### ABOUT THIS TASK
Everything from the line holding "This screenshot has" through the final line of the entries below is to be written out exactly, and nothing more; leave out pictures.

### DATA TO EXAMINE

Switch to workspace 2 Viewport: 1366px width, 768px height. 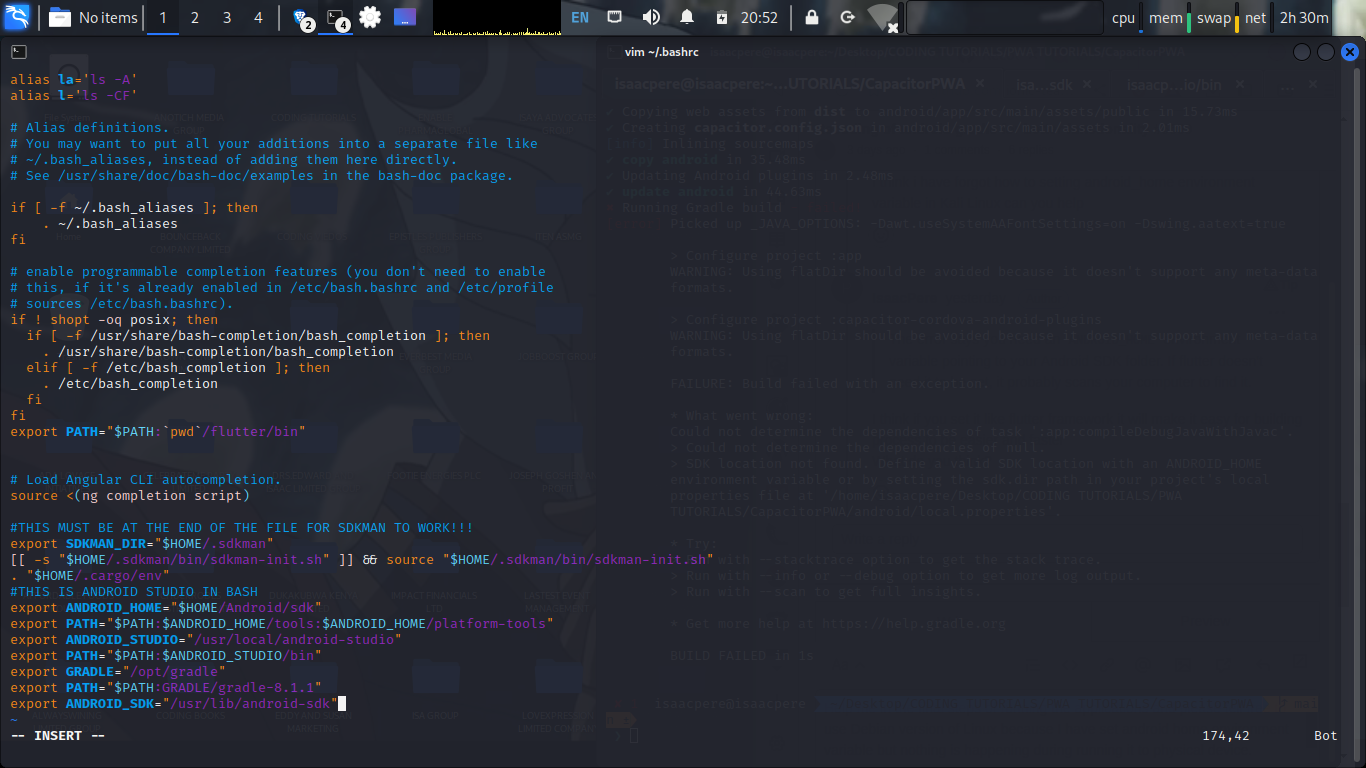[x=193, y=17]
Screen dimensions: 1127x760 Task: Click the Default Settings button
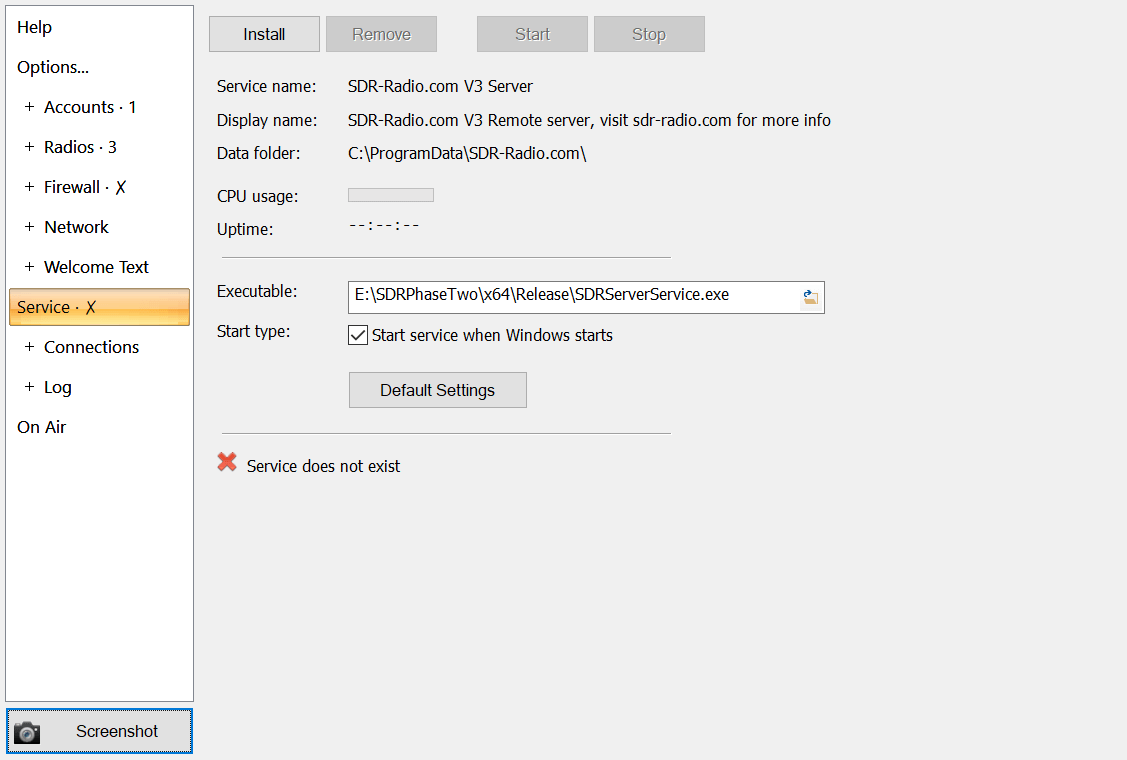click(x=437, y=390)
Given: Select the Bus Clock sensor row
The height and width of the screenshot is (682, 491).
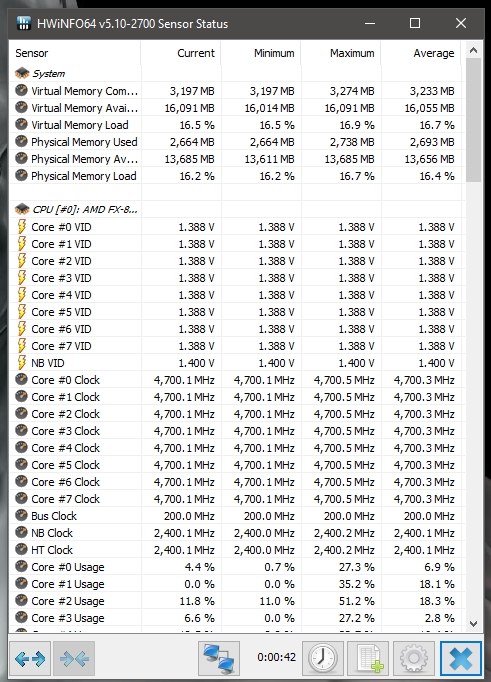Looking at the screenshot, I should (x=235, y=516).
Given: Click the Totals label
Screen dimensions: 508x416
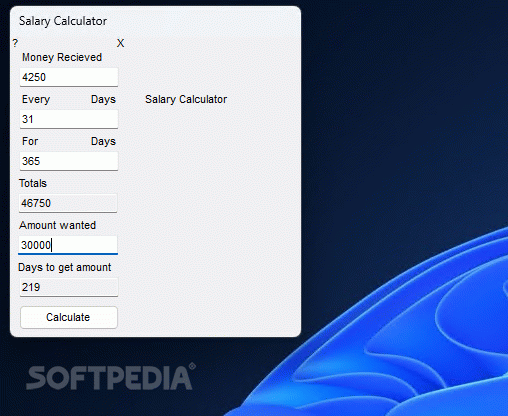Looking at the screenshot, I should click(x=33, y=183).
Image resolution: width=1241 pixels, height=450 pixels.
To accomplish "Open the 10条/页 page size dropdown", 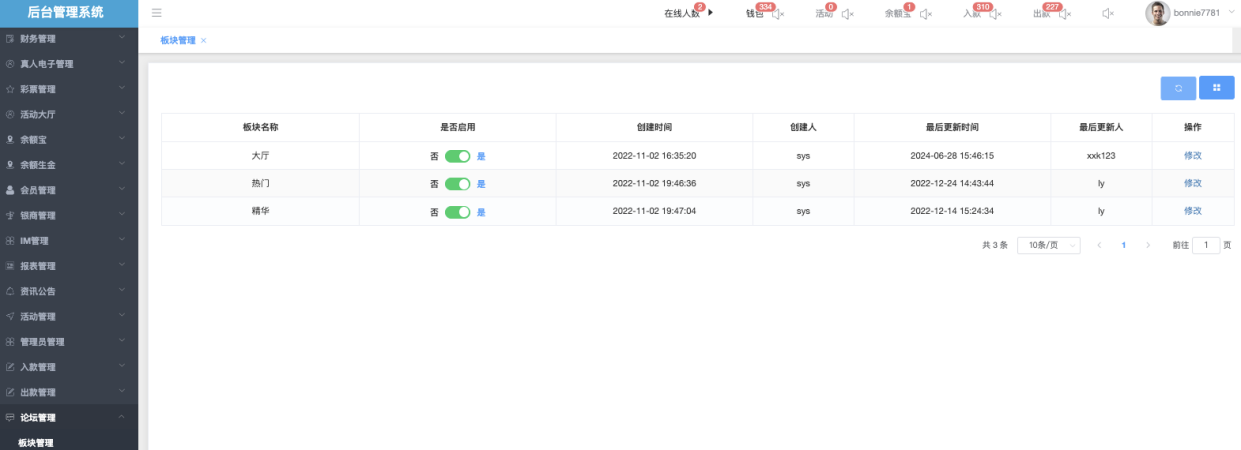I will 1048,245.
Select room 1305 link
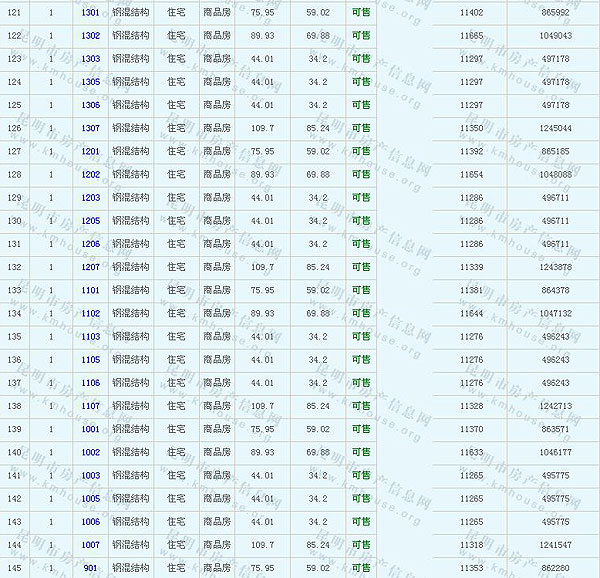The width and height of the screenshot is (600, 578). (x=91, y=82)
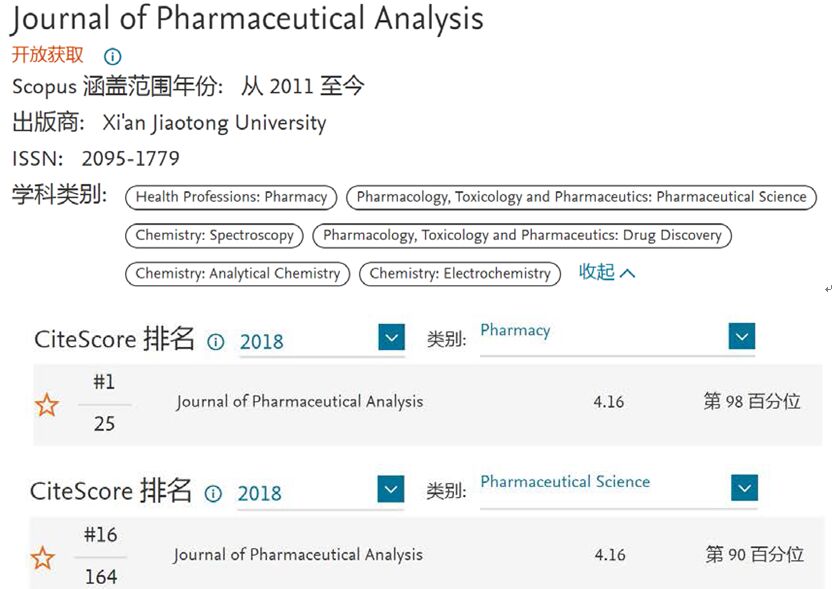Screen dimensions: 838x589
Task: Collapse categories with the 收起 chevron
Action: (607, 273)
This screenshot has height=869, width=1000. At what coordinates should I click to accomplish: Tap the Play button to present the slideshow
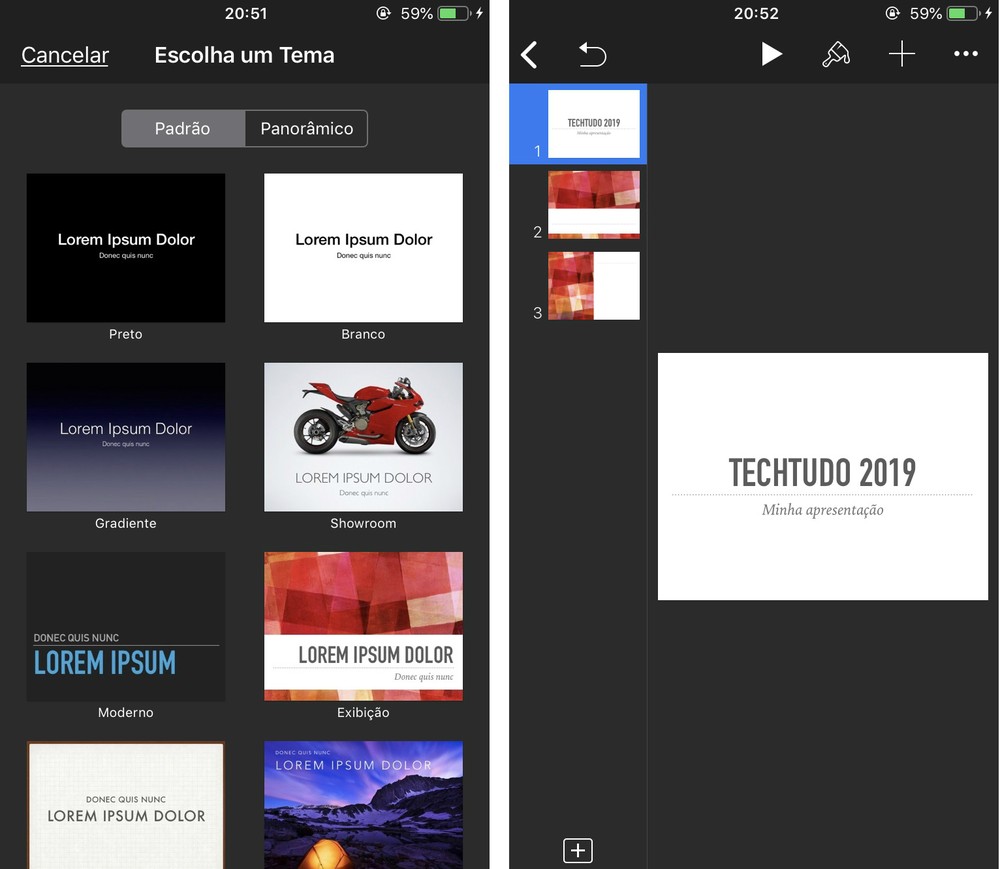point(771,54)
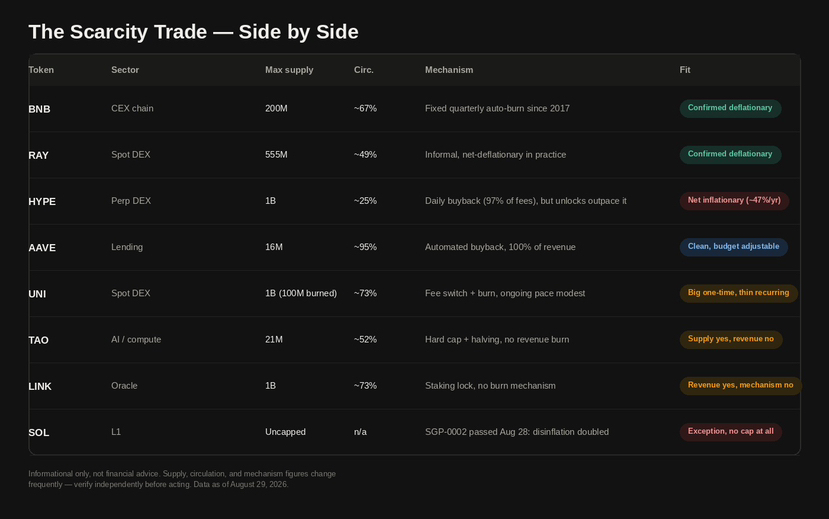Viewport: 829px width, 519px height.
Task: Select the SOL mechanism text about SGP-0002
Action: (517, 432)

### ANSWER
This screenshot has height=869, width=1000. At what coordinates should I click to accomplish: Tap the Play button to present the slideshow
point(771,54)
Viewport: 829px width, 519px height.
Task: Select the SOL mechanism text about SGP-0002
Action: (517, 432)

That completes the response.